Vasu: I think you misunderstood me. I loved Shekhar, yes, but I also loved Saroj, very much.

Amulya: Not just as much.

Vasu: But I loved Devi more than anyone else. I thought about it and realized that you made a mistake. You show me as this selfish woman . . .

Amulya: Never selfish. You were a woman with screwed up priorities, but you were never selfish.

Vasu (smiles): That is something then. I don't want people to think that I don't have the capacity to love. I loved my daughter, my granddaughters, Avi, even Girish. I loved them all. But I also loved Shekhar.

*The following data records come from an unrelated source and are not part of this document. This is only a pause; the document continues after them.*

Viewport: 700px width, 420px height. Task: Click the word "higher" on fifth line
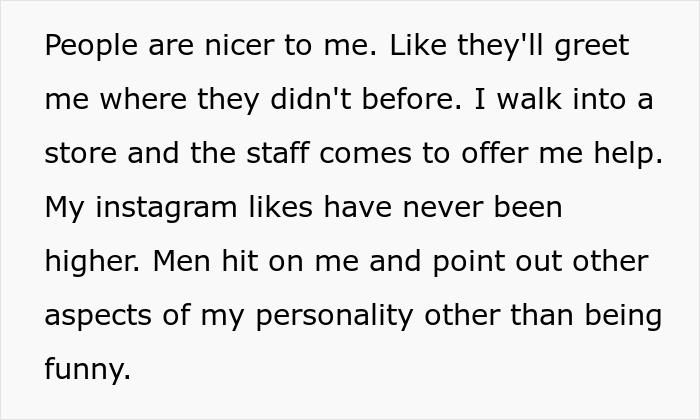point(89,262)
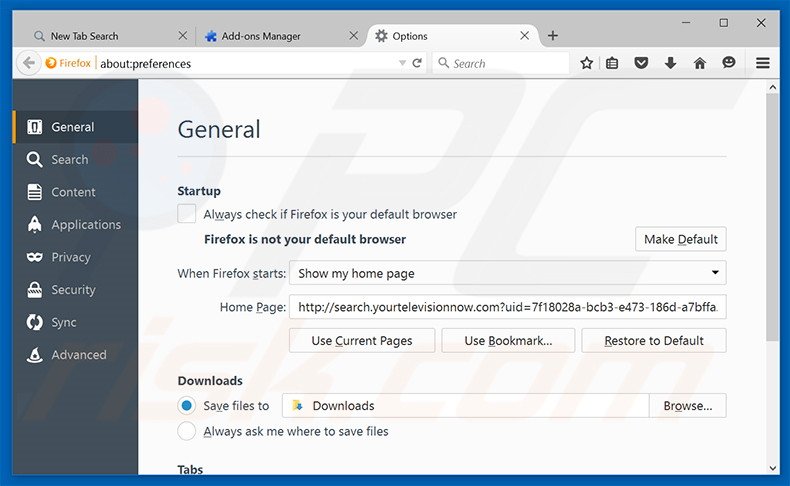Click the Home Page URL input field
790x486 pixels.
pos(507,307)
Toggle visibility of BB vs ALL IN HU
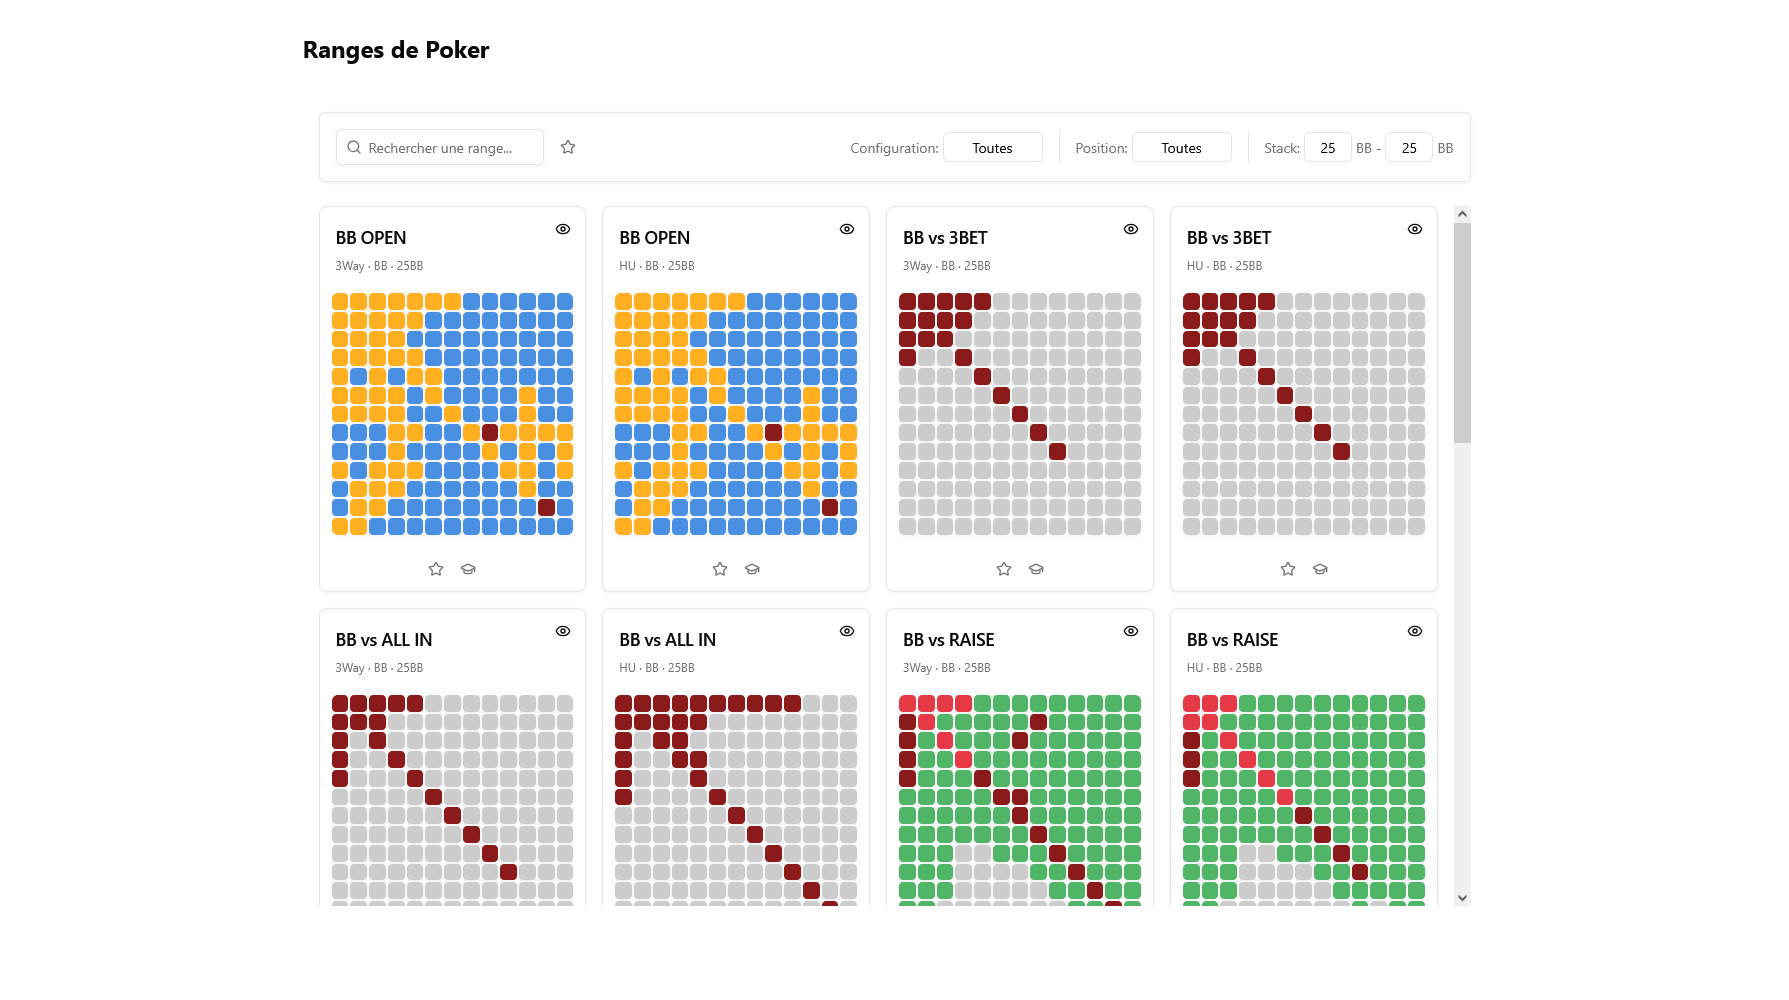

Amulya: I understand. You held the family together in many ways. I think Saroj wouldn't have fought to make things work with Avi if you hadn't been her mother. Devi would've broken Shobha's heart and her parents' if she hadn't known what it meant to love a married man through you.

Vasu: I guess I gave them the good with the bad. So, does Devi have a new man in her life?

Amulya (grins): I think she's still mooning over her sister's exhusband.

Vasu (smiles back): They will make a lovely couple. She will love him madly and he will adore her . . . maybe they will get together; have children, the nice house . . . everything.

Amulya: I'd like that. It would be scandalous enough and it would burn Saroj's ass.

Vasu (laughs): Well, thanks for the chat. I better get going. And as a doctor, my recommendation would be for you to get some help. It isn't healthy, Amulya, to talk with characters in your books, dead or alive.